Uit het eerste huwelijk werden acht kinderen geboren; zij zijn de stamouders van alle nu nog levende, overigens allen in het buitenland gevestigde adellijke leden van het geslacht Tulleken (de Nederlandse tak is in mannelijke lijn uitgestorven).

Een van hun kinderen was jhr. Constantijn George van Hoogenhouck Tulleken (1802-1859), officier en laatstelijk kapitein-luitenant-ter-zee, Ridder Militaire Willems-Orde.[1]

Loopbaan[bewerken | brontekst bewerken]

Tulleken was een der opvarenden van het eskader van viceadmiraal Johan Zoutman in de Slag bij de Doggersbank. In 1795 was Jan van Hoogenhouck Tulleken kapitein van het in het Nieuwediep liggende, en vastgevroren, fregat Venus. Hij moest werkloos toezien hoe de Franse cavalerie over het ijs Holland binnentrok.

In het Koninkrijk der Nederlanden werd Hoogenhouck Tulleken als lid van den Hoogen Krijgsraad en viceadmiraal gepensioneerd. Als een van de vier laatste veteranen van dit gevecht werd hij op 5 augustus 1843 benoemd tot Ridder der Derde Klasse in de Militaire Willems-Orde.

De benoeming in die laatste orde heeft veel voeten in de aarde gehad. Tulleken was in 1842 tot Ridder in de Orde van de Nederlandse Leeuw benoemd. De nu tachtigjarige admiraal dankte de koning maar maakte hem er ook op attent dat hij zevenenveertig jaar geleden eerste luitenant ter zee was geweest op de Batavier. Toen de kapiteins Bentinck en Bosch waren gesneuveld respectievelijk zwaar verwond nam Jan van Hoogenhouck Tulleken het commando op zich. Ik ben, zo schreef de oude heer, "de enig overlevende officier van de Slag van Doggersbank". Admiraal J.C. Rijk liet de koning weten dat de oude man een idee-fixe had, alleen een Willemsorde zou zijn levenseinde, in zijn eigen woorden, kunnen "verhoogen".

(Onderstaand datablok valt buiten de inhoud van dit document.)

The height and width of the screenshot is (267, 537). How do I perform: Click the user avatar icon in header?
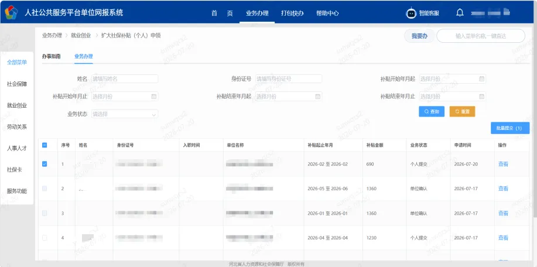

De benoeming in de Militaire Willems-Orde zou twee euvels goed moeten maken. Tulleken was zo Oranjegezind dat hij in 1795 zijn ontslag had genomen. Zo had hij niet zoals zijn minder principiële collegae het Legioen van Eer of een onderscheiding in de Orde van de Unie of de Reünie kunnen verwerven. Hij had in 1814 weer dienst genomen maar was in 1816 na het mislukken van een door hem als viceadmiraal geleide aanval op de Algerijnse zeerovers voor een krijgsraad, de Hoge Militaire Vierschaar gedaagd. Hij kwam er met een lichte straf vanaf maar zijn reputatie was gebroken. Tulleken kreeg geen promoties en geen commando's meer.

Admiraal Rijk noemde Tulleken een "ruwe zeeman van de oude tijd" die onophoudelijk om opname in de Willemsorde vroeg. Hij herinnerde de koning eraan dat ook de Franse admiraal Ver Huell een veteraan van de Doggersbank was.

De directeur van het kabinet des Konings liet per kerende post weten dat het idee de overlevende veteranen van de Slag van Doggersbank de koning "toelachtte". Op 5 augustus 1843 werden de drie veteranen, Jan van Hoogenhouck Tulleken, François Willem Fagel en Carel Hendrik Ver Huell tot Officier in de Militaire Willems-Orde benoemd. Op eigen aandringen viel deze eer ook de ten tijde van de slag twaalf jaar oude adelborst-volontair jhr. Salomon Dedel, inmiddels gezant in Londen, te deel.